A questionnaire or interview with the artist allows the museum to gather missing information that is vital to understanding, operating and conserving the artwork. Interviews also allow artists to share their long-term vision of the artwork.

Focusing on the artwork's concept and potential problems, the questionnaire is given to artists, their successors, collaborators or galleries as applicable. Galleries can be contacted if the artist is not available to answer the questions during the ongoing management of the artwork. The questionnaire can cover the following aspects:

A. Concept

Describe the artist's creative process, as well as the concept, meaning and signification of the artwork within both an historical context and one specific to the artist's body of work. Identify and detail the components of the artwork and their operation in order to guide curators, conservators, archivists and technicians.

B. Exhibition

Define the optimal installation conditions for the artwork, and include references to previous presentations. These should focus on the characteristics of the architectural space, materials used, lighting and acoustics, and the best angle from which to physically approach the artwork. The ideal level of interaction and ideal exhibition layout should also be defined in order to help the museum recreate these conditions during subsequent exhibitions and ensure that the artwork is encountered as the artist intended.

C. Conservation

Identify the deterioration risks, such as breakdowns associated with the artwork's operation, wear and tear, repeated use, and the potential obsolescence of equipment. When acquiring the artwork, the museum should also take into account any technical transformations the artwork has undergone since its creation.

D. Intellectual Property

Define the conservation strategies that can be applied to respect the artwork's integrity and the artist's moral rights. The artist should also identify any co-authors involved in the artwork as well as anyone who collaborated in its creation and who may hold the copyright to any components (software, source code, etc.). In addition, the artist should specify whether any elements from other artworks were used in the artwork and whether other versions of the artwork exist or if it is part of a limited edition.
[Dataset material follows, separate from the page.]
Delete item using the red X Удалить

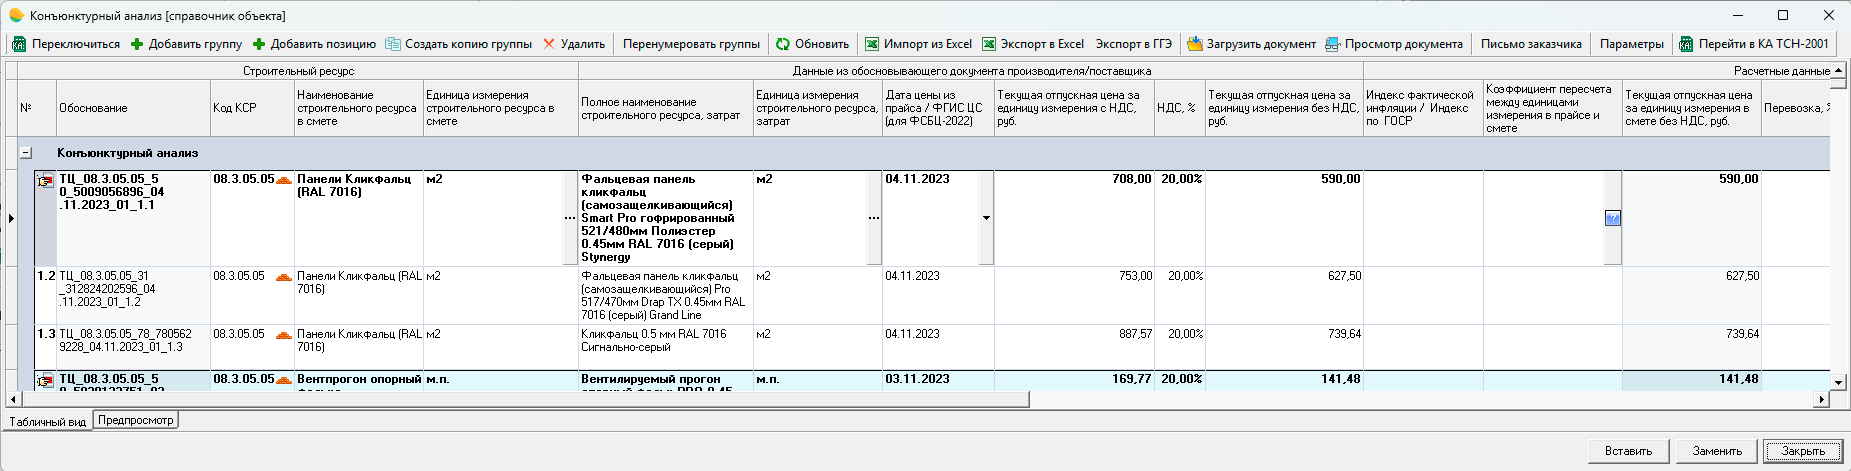coord(574,44)
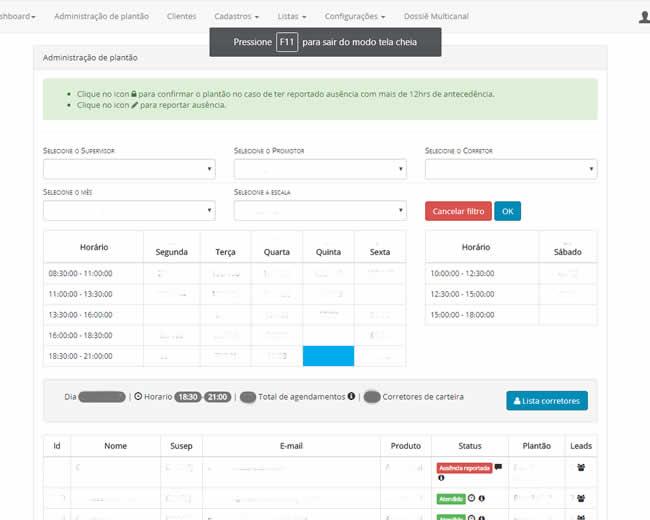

Step 4: Develop Conservation Strategies

The museum's various departments must work together to plan the conservation of the artwork. Each department should develop a plan based on the answers obtained via the questionnaire. It is necessary to:

  • Define the authenticity and integrity of the artwork;
  • Describe in detail the artwork's components, including their importance accorded by the artist with respect to the meaning and operation of the artwork;
  • Target any potential conservation problems;
  • Identify preventive conservation strategies, ensuring that deterioration, obsolescence and technological evolution are all taken into account.

Step 5: Organize Documentation in Database and the Artwork's Archival File

The documentation gathered during the acquisition process should be incorporated into the museum's database. Over time, as part of the long-term management of the artwork, the museum should include any new information in its database. Ideally, the database should be designed to enable continual updating. The terminology used in the database should be uniform, accepted, and used by all museums. These standardized terms should be drawn from glossaries, thesauruses and ontologies that have been developed by various recognized research groups, such as DOCAM, the Variable Media Network, and V2_: Institute for the Unstable Media.

The incorporation of data should include the following elements:

  • History of the artwork and its presentations;
  • Instructions and photos of the packing process;
  • Instructions and photos of the installation and dismantling of the artwork;
  • Video/audio of the artwork in an exhibition setting;
  • Specific information about the equipment;
  • Identification and photos of each of the artwork's components;
  • Conservation strategies and actions;
  • Comments (via a video or audio interview or a questionnaire) from the artist, collaborators on the artwork, and technicians, as applicable.

Various research groups are developing a standardized terminology that can be used by all museum institutions. The following resources are available for consultation online:

Step 6: Document Future Installations of the Artwork

Numerous museum departments should work together to document each installation, exhibition and dismantling of an artwork. A museum that loans an artwork should monitor the installation of these exhibitions in order to record any changes to the presentation (particularly if the artist and his or her collaborators are present when the artwork is installed). This continuous process is facilitated by the presence of a representative from the lending institution who is knowledgeable about the artwork's requirements. Specialists at the borrowing museum should be able to identify any changes made by comparing the artwork to the specifications that accompanied it.

Museums may also plan for the possibility of producing a pre-authorized audio or video recording of the visitors' experience. Certain media artworks require public participation or interaction. It may therefore be helpful to include descriptions of the visitor/user experience in the media artwork documentation.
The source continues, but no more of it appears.